» Work to be completed
Locate the line containing "Given: Select the apple user account picture" in the data below. Reproduce it and every following line up to the end, exactly as given.

» Input material
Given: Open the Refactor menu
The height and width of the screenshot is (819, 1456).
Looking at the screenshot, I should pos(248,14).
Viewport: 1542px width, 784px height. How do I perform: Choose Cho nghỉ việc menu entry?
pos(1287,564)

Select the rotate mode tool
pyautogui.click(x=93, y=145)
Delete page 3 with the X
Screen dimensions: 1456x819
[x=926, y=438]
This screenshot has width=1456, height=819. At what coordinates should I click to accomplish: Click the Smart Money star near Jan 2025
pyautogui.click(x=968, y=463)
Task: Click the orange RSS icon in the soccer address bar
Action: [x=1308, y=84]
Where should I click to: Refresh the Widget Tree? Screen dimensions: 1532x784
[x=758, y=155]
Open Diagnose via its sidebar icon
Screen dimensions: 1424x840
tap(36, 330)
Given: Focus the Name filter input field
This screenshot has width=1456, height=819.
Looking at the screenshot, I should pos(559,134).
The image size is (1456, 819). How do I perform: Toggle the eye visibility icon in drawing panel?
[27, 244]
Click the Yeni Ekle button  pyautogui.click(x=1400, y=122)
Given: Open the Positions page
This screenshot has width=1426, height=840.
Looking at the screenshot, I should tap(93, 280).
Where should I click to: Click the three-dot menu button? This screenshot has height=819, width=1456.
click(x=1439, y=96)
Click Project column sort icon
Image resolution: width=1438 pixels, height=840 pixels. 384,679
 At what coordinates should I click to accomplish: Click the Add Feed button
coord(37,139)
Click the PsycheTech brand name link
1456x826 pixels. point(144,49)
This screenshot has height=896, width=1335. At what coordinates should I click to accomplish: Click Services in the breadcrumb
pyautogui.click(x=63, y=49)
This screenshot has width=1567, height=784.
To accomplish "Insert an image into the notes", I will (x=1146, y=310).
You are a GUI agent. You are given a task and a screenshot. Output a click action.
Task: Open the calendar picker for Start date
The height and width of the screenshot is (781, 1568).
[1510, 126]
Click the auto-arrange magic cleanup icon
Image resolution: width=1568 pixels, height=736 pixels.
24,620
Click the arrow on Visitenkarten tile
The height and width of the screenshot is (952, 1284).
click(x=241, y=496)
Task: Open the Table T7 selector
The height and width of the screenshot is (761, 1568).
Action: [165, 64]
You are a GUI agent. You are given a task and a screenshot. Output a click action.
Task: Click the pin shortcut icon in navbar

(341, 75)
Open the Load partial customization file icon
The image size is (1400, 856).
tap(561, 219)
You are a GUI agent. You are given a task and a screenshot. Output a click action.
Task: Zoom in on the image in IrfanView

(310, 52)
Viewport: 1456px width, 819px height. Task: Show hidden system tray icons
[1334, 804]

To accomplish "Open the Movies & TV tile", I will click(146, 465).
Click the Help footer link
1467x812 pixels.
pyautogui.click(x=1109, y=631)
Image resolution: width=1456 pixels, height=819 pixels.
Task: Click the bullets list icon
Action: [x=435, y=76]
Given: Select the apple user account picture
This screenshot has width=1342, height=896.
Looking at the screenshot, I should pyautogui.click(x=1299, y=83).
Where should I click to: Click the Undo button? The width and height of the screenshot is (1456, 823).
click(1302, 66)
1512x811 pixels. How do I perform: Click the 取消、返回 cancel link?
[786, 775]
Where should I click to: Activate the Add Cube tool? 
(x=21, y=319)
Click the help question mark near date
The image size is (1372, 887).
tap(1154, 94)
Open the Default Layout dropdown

» Exercise output
Given: Select the apple user account picture
This screenshot has width=1342, height=896.
Looking at the screenshot, I should pyautogui.click(x=1299, y=83).
Where should I click to: Click the Undo button? The width and height of the screenshot is (1456, 823).
click(1302, 66)
1512x811 pixels. How do I perform: Click the 取消、返回 cancel link?
[786, 775]
Where should I click to: Activate the Add Cube tool? 
(x=21, y=319)
Click the help question mark near date
The image size is (1372, 887).
tap(1154, 94)
Open the Default Layout dropdown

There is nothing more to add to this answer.